- Page extract:
** START **

By
Rob
Sitting
almost directly across the road from our current location at The Sherwood, The Birley was always going to be next on our list. The three of us
(me, Andy and Reanna – my sister, for those not quite keeping up)
walked the requisite fifty yards from one pub door to the next and
stepped inside yet another budget eatery.
The
Birley, it's safe to say, was a bit of a shit pub.
While The Sherwood was fairly nondescript and looked every inch the chain
pub, it had a certain warmth to it. The Birley, on the other hand,
had all the warmth of a Norwegian January. It was drab where The
Sherwood was bright. It was dour where The Sherwood was friendly. It
was worn where The Sherwood was marginally less worn.
Arriving
at the bar, we reviewed the range of ales on offer.
The
range of ales didn't include any that we recognised.
By
which I mean it didn't include any.
What
I'm saying is: there were no ales.
Two
pints of Stella Artois later (reassuringly expensive, but annoyingly
commonplace), we headed over to the pool table, where somebody won
1-0. I won't bother going into details about who it was that won, or
who it was that lost, or where the overall Pubquest pool score stood
at the end of it. The game was played and the game was finished.
Enough said.
As
for the pub, it really wasn't appealing. A little dark, a little
dingy, and with no ales on offer, it was immediately apparent
that it wouldn't be winning any of the coveted Pubquest awards.
Andy,
having not eaten any dinner, was by this point very hungry. He thus
picked up a menu to peruse the culinary options available to him.

** END **

- Requests:
1 – How would you restate the paragraph of the pub review that begins "While The Sherwood was fairly nondescript" more briefly while keeping its main facts?
2 – Can you pull out the lines of the entries starting with the line that contains "[Soundcloud] (634, 822)" and going on through the line that contains "Udruženje srpskih književnika", reproducing only those lines, both ends included?
The entries that come next are unrelated to the pub review.

- Material for this exercise:
** START **

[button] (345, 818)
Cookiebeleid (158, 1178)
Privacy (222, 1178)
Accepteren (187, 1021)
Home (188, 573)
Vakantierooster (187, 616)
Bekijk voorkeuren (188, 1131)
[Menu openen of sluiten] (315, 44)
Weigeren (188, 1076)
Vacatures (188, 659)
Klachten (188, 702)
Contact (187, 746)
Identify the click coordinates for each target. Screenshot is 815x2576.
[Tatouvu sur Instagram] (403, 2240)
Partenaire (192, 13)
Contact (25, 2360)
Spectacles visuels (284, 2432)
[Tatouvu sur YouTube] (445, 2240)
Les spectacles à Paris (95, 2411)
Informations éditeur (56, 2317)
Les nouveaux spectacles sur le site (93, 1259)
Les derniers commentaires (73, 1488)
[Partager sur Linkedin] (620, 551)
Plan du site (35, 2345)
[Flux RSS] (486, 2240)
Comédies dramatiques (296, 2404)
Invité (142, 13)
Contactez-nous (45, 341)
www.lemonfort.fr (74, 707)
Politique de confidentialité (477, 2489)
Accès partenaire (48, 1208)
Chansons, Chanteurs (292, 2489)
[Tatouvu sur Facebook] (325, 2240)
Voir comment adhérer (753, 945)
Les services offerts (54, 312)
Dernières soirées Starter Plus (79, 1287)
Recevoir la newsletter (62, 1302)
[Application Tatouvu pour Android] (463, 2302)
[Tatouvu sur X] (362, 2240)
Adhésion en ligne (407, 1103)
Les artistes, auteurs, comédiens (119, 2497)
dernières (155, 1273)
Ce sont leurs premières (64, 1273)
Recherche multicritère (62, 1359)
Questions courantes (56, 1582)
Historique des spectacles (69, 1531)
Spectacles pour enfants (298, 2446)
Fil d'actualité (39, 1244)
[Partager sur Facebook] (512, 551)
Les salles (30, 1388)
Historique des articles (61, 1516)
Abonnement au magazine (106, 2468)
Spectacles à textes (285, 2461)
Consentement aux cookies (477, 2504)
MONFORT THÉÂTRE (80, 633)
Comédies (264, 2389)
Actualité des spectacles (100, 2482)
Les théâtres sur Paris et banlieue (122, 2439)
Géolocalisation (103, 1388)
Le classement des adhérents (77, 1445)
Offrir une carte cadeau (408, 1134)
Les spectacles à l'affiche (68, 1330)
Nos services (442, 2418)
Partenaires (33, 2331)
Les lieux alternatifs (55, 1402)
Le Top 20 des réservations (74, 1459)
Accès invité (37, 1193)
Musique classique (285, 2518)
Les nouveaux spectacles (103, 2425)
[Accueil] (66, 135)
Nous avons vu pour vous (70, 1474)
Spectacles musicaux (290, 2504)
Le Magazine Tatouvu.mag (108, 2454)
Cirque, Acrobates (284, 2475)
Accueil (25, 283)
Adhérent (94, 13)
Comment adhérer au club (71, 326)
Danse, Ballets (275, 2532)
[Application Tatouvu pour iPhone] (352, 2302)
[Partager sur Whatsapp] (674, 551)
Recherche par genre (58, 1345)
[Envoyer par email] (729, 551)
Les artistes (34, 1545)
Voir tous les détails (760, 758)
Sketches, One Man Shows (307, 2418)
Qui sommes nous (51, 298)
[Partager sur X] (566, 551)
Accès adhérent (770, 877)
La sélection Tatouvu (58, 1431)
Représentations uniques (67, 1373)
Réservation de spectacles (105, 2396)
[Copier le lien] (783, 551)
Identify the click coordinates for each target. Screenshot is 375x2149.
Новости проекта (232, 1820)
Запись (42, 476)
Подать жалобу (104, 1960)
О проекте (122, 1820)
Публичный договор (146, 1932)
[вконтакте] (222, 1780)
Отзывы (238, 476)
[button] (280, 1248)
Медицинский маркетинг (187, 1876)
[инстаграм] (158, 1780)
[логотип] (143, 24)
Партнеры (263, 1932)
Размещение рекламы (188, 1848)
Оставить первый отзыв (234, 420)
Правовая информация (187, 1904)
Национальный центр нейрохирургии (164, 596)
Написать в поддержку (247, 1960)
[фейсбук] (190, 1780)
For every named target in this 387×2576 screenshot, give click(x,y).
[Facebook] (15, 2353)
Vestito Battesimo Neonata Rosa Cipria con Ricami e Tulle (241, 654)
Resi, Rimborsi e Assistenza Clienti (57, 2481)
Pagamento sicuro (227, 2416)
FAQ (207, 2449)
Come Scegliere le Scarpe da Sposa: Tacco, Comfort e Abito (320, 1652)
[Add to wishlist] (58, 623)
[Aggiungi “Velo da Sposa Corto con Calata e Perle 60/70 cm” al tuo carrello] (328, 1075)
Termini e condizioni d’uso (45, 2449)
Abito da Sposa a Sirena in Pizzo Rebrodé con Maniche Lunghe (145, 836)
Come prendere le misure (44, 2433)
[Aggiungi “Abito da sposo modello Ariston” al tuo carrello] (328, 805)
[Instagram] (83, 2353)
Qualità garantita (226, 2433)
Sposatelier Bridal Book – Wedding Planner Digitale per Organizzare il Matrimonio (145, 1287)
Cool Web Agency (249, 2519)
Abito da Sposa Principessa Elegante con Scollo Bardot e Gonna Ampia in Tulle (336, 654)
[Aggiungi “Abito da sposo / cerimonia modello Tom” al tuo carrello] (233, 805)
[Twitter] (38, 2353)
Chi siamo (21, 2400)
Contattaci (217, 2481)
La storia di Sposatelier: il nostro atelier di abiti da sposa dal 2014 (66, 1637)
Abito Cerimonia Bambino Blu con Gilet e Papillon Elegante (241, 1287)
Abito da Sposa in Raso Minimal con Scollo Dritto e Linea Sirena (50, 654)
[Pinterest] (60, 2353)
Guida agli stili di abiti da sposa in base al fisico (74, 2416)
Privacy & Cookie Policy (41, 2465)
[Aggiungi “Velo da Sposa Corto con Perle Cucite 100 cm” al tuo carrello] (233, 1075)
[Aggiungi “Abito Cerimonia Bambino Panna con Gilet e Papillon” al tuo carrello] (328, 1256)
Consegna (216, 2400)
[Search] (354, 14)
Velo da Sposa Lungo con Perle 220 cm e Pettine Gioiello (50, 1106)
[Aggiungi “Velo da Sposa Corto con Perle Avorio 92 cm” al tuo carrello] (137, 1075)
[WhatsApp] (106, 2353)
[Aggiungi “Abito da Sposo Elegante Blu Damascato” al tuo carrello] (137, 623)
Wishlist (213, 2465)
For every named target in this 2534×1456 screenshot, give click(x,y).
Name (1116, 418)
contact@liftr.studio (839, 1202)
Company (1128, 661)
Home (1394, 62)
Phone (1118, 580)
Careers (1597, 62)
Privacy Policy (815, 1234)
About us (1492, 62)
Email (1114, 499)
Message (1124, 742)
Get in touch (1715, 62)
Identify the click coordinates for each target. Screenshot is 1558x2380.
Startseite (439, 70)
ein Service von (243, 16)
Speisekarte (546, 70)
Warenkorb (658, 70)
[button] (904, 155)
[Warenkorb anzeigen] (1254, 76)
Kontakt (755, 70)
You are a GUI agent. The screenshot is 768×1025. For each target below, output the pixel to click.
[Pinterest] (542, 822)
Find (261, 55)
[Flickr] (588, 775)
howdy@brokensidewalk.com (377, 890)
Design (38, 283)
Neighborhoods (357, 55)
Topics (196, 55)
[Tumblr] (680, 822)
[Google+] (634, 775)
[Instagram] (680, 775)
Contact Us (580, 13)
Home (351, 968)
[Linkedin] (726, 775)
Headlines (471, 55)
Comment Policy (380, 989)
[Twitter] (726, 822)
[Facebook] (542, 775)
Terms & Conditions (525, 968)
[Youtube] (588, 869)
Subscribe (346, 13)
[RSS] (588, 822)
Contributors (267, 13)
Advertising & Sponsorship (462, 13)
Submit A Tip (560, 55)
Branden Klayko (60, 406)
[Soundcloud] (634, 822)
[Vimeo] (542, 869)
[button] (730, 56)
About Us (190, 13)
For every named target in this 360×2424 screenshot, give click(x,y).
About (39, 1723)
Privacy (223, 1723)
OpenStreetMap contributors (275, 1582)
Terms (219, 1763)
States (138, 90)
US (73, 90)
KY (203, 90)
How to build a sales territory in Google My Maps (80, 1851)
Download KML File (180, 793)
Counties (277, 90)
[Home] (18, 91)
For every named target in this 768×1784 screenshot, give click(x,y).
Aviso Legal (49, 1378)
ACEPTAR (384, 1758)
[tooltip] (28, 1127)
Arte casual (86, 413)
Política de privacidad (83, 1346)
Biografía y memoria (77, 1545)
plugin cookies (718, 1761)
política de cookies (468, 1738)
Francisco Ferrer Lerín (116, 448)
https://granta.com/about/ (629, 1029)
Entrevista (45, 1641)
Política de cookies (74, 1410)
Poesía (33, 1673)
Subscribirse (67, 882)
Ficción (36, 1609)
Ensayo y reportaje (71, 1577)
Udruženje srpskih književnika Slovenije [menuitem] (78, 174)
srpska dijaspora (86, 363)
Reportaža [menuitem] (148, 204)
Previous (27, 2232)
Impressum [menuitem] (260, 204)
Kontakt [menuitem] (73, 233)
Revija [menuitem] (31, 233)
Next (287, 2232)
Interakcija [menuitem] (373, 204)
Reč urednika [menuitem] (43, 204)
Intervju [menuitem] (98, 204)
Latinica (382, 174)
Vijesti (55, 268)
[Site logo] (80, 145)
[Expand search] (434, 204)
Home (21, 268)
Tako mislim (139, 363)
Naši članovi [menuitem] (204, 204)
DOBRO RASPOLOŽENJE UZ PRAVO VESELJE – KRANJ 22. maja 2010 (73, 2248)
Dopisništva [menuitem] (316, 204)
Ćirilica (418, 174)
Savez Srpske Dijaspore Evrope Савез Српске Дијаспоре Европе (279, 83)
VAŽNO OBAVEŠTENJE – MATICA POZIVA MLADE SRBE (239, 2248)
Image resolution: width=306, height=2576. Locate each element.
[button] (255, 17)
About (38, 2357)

** END **

- Task-by-task results:
1 – The Sherwood looked like a typical chain pub but had some warmth, whereas The Birley was as cold as a Norwegian January: drab rather than bright, dour rather than friendly, and more worn.

2 –
[Soundcloud] (634, 822)
[Vimeo] (542, 869)
[button] (730, 56)
About Us (190, 13)
For every named target in this 360×2424 screenshot, give click(x,y).
About (39, 1723)
Privacy (223, 1723)
OpenStreetMap contributors (275, 1582)
Terms (219, 1763)
States (138, 90)
US (73, 90)
KY (203, 90)
How to build a sales territory in Google My Maps (80, 1851)
Download KML File (180, 793)
Counties (277, 90)
[Home] (18, 91)
For every named target in this 768×1784 screenshot, give click(x,y).
Aviso Legal (49, 1378)
ACEPTAR (384, 1758)
[tooltip] (28, 1127)
Arte casual (86, 413)
Política de privacidad (83, 1346)
Biografía y memoria (77, 1545)
plugin cookies (718, 1761)
política de cookies (468, 1738)
Francisco Ferrer Lerín (116, 448)
https://granta.com/about/ (629, 1029)
Entrevista (45, 1641)
Política de cookies (74, 1410)
Poesía (33, 1673)
Subscribirse (67, 882)
Ficción (36, 1609)
Ensayo y reportaje (71, 1577)
Udruženje srpskih književnika Slovenije [menuitem] (78, 174)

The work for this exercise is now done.